## Directions for this task:
Give back the material word for word, every line included.

## Extracted entries:
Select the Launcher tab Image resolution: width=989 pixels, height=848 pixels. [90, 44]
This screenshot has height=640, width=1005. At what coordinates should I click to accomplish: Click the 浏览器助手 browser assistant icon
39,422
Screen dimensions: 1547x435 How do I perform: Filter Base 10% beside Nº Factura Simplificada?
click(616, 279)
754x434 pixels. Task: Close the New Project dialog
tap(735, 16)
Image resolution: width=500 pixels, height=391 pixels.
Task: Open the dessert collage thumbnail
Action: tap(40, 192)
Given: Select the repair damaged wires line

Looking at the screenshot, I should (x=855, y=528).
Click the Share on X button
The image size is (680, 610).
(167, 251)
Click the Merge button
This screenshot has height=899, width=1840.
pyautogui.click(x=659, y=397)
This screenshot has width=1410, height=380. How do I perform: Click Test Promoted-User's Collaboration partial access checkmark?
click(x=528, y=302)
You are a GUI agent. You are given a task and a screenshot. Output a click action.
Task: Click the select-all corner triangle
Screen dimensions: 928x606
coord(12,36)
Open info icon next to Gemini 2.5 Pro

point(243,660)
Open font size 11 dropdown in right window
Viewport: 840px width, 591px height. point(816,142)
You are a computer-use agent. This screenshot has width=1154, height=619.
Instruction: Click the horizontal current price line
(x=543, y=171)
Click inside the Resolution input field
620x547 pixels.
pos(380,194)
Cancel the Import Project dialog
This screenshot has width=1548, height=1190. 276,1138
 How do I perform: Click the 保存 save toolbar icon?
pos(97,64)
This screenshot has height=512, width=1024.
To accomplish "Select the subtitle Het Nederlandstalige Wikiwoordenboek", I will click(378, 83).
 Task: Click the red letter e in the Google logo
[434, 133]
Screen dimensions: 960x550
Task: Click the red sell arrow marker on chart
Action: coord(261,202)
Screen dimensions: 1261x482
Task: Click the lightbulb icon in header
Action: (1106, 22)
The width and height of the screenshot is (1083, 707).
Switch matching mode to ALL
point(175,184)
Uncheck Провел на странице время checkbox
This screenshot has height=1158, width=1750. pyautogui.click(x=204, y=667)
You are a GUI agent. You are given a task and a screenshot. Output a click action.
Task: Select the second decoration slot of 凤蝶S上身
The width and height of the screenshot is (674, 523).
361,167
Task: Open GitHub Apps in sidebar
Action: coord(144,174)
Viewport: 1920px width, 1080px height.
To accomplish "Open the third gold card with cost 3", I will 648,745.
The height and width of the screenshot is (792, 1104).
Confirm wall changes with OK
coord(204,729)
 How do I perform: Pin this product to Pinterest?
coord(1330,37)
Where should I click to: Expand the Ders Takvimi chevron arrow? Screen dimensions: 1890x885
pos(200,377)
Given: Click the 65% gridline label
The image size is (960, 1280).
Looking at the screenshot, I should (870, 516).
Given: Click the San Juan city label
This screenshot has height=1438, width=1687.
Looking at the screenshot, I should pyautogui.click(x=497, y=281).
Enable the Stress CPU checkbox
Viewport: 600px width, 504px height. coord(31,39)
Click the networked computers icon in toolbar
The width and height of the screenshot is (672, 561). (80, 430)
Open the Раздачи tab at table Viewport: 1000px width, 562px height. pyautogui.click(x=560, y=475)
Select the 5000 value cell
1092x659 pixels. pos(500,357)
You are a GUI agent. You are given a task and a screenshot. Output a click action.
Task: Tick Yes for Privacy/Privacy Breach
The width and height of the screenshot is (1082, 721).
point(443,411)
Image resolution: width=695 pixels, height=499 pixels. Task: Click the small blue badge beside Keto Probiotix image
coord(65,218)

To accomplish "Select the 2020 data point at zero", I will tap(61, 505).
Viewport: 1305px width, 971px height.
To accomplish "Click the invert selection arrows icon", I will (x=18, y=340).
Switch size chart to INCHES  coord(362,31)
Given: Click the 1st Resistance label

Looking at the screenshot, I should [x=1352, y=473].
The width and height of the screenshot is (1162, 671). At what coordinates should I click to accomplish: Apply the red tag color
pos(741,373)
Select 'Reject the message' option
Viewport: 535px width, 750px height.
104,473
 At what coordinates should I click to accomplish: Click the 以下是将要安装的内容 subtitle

## Answer for this exercise:
Select the Launcher tab Image resolution: width=989 pixels, height=848 pixels. [90, 44]
This screenshot has height=640, width=1005. At what coordinates should I click to accomplish: Click the 浏览器助手 browser assistant icon
39,422
Screen dimensions: 1547x435 How do I perform: Filter Base 10% beside Nº Factura Simplificada?
click(616, 279)
754x434 pixels. Task: Close the New Project dialog
tap(735, 16)
Image resolution: width=500 pixels, height=391 pixels.
Task: Open the dessert collage thumbnail
Action: tap(40, 192)
Given: Select the repair damaged wires line

Looking at the screenshot, I should (x=855, y=528).
Click the Share on X button
The image size is (680, 610).
(167, 251)
Click the Merge button
This screenshot has height=899, width=1840.
pyautogui.click(x=659, y=397)
This screenshot has width=1410, height=380. How do I perform: Click Test Promoted-User's Collaboration partial access checkmark?
click(x=528, y=302)
You are a GUI agent. You are given a task and a screenshot. Output a click action.
Task: Click the select-all corner triangle
Screen dimensions: 928x606
coord(12,36)
Open info icon next to Gemini 2.5 Pro

point(243,660)
Open font size 11 dropdown in right window
Viewport: 840px width, 591px height. point(816,142)
You are a computer-use agent. This screenshot has width=1154, height=619.
Instruction: Click the horizontal current price line
(x=543, y=171)
Click inside the Resolution input field
620x547 pixels.
pos(380,194)
Cancel the Import Project dialog
This screenshot has width=1548, height=1190. 276,1138
 How do I perform: Click the 保存 save toolbar icon?
pos(97,64)
This screenshot has height=512, width=1024.
To accomplish "Select the subtitle Het Nederlandstalige Wikiwoordenboek", I will click(378, 83).
 Task: Click the red letter e in the Google logo
[434, 133]
Screen dimensions: 960x550
Task: Click the red sell arrow marker on chart
Action: coord(261,202)
Screen dimensions: 1261x482
Task: Click the lightbulb icon in header
Action: (1106, 22)
The width and height of the screenshot is (1083, 707).
Switch matching mode to ALL
point(175,184)
Uncheck Провел на странице время checkbox
This screenshot has height=1158, width=1750. pyautogui.click(x=204, y=667)
You are a GUI agent. You are given a task and a screenshot. Output a click action.
Task: Select the second decoration slot of 凤蝶S上身
The width and height of the screenshot is (674, 523).
361,167
Task: Open GitHub Apps in sidebar
Action: coord(144,174)
Viewport: 1920px width, 1080px height.
To accomplish "Open the third gold card with cost 3", I will 648,745.
The height and width of the screenshot is (792, 1104).
Confirm wall changes with OK
coord(204,729)
 How do I perform: Pin this product to Pinterest?
coord(1330,37)
Where should I click to: Expand the Ders Takvimi chevron arrow? Screen dimensions: 1890x885
pos(200,377)
Given: Click the 65% gridline label
The image size is (960, 1280).
Looking at the screenshot, I should (870, 516).
Given: Click the San Juan city label
This screenshot has height=1438, width=1687.
Looking at the screenshot, I should pyautogui.click(x=497, y=281).
Enable the Stress CPU checkbox
Viewport: 600px width, 504px height. coord(31,39)
Click the networked computers icon in toolbar
The width and height of the screenshot is (672, 561). (80, 430)
Open the Раздачи tab at table Viewport: 1000px width, 562px height. pyautogui.click(x=560, y=475)
Select the 5000 value cell
1092x659 pixels. pos(500,357)
You are a GUI agent. You are given a task and a screenshot. Output a click action.
Task: Tick Yes for Privacy/Privacy Breach
The width and height of the screenshot is (1082, 721).
point(443,411)
Image resolution: width=695 pixels, height=499 pixels. Task: Click the small blue badge beside Keto Probiotix image
coord(65,218)

To accomplish "Select the 2020 data point at zero", I will tap(61, 505).
Viewport: 1305px width, 971px height.
To accomplish "Click the invert selection arrows icon", I will (x=18, y=340).
Switch size chart to INCHES  coord(362,31)
Given: Click the 1st Resistance label

Looking at the screenshot, I should [x=1352, y=473].
The width and height of the screenshot is (1162, 671). At what coordinates should I click to accomplish: Apply the red tag color
pos(741,373)
Select 'Reject the message' option
Viewport: 535px width, 750px height.
104,473
 At what coordinates should I click to accomplish: Click the 以下是将要安装的内容 subtitle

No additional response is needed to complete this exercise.